Ainda no capítulo da responsabilidade ambiental, os especialistas cobram


maiores avanços no rastreamento das emissões na cadeia produtiva, e não
apenas na atividade das empresas, os chamados escopos 1, 2 3, sendo que os
dois primeiros se referem às emissões e ao consumo de energia da companhia,
e o escopo 3 diz respeito a seus fornecedores. “As empresas avançaram na
temática de mensuração das emissões de carbono de suas operações e no setor
rural mais especificamente o interesse pela “agricultura regenerativa” está
ganhando cada vez mais espaço. Por outro lado, não avançaram muito na
rastreabilidade de produtos que possam ter origem em áreas de desmatamento
na Amazônia e Cerrado”, avalia Eduardo Trevisan Gonçalves, gerente de
Cadeias Agropecuárias do Imaflora.

“Entendo que as empresas do setor agro precisam avançar mais rápido em


garantir produtos livres de desmatamento. A nova lei europeia, que restringe a
compra desses produtos, está sendo implementada, e como a Europa é um
importante destino de commodities brasileiras esse é um ponto de extrema
relevância”, alerta Gonçalves.

Se a responsabilidade ambiental é importante na agenda ESG, a área social


também vem conquistando grande visibilidade por aqui e não é apenas entre as
empresas. “Temas ligados a diversidade e inclusão, bioeconomia e pautas
climáticas podem ser alvo de ações e políticas públicas. Vários ministérios,
inclusive, estão recheados de pessoas que falam desses temas e até alguns
cargos já têm no nome a pauta Étnico-racial, de gênero, entre outras”, destaca
Carlo Pereira, CEO do Pacto Global da ONU no Brasil. “As empresas vão ter que
olhar não só operação, mas a cadeia nesse tema”, diz Pereira. Ele ressalva,
porém, que o assunto é recente até no âmbito global. “Mas o Brasil não demora
mais 30 anos para adotar diretrizes internacionais; deixamos essa época. O país
tem acompanhado mais rápido”.

Rafael Benke, fundador e CEO da Proactiva, consultoria especializada em


direitos humanos no ambiente corporativo, lembra que a devida diligência em
direitos humanos já é pré-requisito da taxonomia europeia usada na nova
legislação de finanças sustentáveis e que, aqui no Brasil, já está em curso um
Projeto de Lei (572/22) que estabelece um marco nacional sobre direitos
humanos e empresas e estabelece diretrizes para a promoção de políticas
públicas sobre o tema.
Benke também cita que plataformas de mensuração ESG, como a MSCI e
Sustainalytics, já adoram critérios de direitos humanos, penalizando empresas
em seus ratings que não têm essa preocupação. No caso do alumínio, cita ele,
foi criada uma organização, chamada Aluminium Stewardship, que certifica, com
visitas técnicas a campo e a concessão de um selo, que as empresas do setor
estão fazendo a devida diligência de direitos humanos. No Brasil, Benke lembra
que a Petrobras firmou, no fim de 2022, acordo com o Pacto Global da ONU no
país para fazer a análise do compromisso de sua cadeia de fornecedores com
os direitos humanos, algo inédito no país. Inicialmente, serão 500 fornecedores.

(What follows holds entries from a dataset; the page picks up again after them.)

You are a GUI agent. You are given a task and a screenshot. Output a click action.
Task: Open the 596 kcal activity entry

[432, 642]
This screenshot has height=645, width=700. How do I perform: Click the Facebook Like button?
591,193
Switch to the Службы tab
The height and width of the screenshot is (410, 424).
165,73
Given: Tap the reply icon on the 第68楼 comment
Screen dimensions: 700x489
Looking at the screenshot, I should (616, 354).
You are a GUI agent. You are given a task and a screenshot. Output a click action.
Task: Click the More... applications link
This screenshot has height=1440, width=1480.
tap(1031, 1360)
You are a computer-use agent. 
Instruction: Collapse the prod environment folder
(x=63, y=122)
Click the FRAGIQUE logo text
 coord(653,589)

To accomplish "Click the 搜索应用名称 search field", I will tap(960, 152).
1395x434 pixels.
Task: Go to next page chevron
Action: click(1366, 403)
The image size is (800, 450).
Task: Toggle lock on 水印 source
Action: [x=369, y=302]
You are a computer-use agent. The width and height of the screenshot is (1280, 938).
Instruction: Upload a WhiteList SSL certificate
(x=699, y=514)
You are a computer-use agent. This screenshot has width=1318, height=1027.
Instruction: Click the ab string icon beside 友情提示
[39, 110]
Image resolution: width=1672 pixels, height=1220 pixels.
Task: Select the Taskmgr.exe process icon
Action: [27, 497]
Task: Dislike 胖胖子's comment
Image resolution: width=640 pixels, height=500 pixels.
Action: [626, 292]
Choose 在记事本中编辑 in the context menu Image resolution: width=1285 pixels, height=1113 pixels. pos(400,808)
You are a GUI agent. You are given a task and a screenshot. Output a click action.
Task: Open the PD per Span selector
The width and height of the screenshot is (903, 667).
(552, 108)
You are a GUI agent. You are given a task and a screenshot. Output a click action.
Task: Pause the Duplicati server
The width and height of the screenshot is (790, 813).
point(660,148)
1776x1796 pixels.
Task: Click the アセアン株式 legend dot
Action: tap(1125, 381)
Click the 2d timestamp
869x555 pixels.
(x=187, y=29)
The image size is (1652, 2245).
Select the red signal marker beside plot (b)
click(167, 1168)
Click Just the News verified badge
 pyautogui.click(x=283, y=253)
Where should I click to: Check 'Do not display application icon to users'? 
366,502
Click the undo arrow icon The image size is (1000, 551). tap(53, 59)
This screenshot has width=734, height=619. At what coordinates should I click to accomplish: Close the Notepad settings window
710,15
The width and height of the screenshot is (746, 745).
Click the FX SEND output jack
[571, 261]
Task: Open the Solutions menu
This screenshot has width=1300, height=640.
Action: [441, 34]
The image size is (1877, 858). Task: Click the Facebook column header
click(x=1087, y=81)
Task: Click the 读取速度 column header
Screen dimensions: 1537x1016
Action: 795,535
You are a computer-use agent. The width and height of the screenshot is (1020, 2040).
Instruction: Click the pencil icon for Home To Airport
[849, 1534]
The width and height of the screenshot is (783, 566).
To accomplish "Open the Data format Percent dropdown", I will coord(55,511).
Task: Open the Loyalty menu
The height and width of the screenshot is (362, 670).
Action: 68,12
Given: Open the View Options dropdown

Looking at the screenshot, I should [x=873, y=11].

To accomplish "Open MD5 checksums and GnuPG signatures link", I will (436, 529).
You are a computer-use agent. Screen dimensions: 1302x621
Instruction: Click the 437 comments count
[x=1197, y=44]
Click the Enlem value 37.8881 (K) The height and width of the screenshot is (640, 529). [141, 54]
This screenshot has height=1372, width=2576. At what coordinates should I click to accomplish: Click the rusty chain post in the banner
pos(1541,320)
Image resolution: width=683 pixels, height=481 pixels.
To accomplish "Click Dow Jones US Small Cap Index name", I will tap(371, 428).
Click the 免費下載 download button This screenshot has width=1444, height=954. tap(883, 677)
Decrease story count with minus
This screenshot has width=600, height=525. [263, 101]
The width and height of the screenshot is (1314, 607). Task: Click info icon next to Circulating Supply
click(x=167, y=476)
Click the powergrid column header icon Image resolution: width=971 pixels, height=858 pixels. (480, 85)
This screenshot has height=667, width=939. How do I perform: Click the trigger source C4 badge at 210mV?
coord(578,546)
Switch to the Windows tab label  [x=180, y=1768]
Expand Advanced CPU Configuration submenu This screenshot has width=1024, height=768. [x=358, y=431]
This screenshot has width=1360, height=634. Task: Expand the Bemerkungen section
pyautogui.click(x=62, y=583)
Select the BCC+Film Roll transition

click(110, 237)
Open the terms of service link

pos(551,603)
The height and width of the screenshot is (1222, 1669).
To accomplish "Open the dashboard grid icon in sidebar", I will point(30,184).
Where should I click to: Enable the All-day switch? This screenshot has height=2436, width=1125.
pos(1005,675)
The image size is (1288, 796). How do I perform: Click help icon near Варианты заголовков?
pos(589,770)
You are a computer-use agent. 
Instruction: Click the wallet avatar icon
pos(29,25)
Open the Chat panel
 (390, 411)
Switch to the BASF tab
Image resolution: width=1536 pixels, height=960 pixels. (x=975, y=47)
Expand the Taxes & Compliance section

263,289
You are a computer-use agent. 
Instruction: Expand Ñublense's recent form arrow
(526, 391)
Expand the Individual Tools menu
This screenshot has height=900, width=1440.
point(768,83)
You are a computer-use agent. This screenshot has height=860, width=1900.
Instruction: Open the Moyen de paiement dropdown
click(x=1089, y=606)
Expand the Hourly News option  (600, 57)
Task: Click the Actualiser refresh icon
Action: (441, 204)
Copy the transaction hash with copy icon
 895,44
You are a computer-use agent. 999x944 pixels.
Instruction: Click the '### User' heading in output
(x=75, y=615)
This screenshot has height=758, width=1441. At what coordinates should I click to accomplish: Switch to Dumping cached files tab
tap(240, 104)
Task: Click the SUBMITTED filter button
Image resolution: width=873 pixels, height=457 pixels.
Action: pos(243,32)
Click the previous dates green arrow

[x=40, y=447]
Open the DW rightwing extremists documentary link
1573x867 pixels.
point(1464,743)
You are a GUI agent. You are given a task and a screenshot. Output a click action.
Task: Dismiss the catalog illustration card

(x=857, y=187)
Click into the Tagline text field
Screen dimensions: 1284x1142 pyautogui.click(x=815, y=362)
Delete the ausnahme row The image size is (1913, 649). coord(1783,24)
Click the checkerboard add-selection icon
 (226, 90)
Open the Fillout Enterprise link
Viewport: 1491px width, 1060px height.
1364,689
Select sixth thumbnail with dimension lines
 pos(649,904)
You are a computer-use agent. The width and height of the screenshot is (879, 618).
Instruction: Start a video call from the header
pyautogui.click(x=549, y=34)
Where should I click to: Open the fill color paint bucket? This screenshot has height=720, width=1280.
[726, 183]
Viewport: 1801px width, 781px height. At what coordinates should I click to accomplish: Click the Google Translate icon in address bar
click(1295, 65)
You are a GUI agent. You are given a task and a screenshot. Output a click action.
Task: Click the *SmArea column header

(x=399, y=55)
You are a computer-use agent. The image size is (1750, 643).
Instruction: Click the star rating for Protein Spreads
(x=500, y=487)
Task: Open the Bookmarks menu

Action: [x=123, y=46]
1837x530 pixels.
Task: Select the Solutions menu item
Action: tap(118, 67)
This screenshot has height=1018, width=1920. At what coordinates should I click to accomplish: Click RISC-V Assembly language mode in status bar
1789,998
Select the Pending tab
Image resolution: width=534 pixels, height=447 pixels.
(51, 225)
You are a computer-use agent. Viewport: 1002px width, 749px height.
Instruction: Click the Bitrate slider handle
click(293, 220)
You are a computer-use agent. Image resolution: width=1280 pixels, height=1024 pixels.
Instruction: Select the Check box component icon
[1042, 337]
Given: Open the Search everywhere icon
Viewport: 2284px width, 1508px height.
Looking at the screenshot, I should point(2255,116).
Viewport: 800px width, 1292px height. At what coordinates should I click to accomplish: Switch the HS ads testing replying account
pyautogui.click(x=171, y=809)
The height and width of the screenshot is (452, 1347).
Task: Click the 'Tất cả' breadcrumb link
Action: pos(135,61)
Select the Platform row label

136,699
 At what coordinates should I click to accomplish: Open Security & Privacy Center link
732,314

O ESG Brazil Yearbook, produzido pela KPMG Brasil, a partir de informações


públicas de cerca de 200 empresas listadas na bolsa de valores brasileira,
mostra que 45,6% delas têm programa de diversidade - em 2018, quando o
estudo começou a ser produzido, eram apenas 20%. O tema também chegou
aos conselhos de administração. Se, em 2018 apenas 18,46% dos conselhos
eram considerados diversos, no ano passado, já eram 30,98%.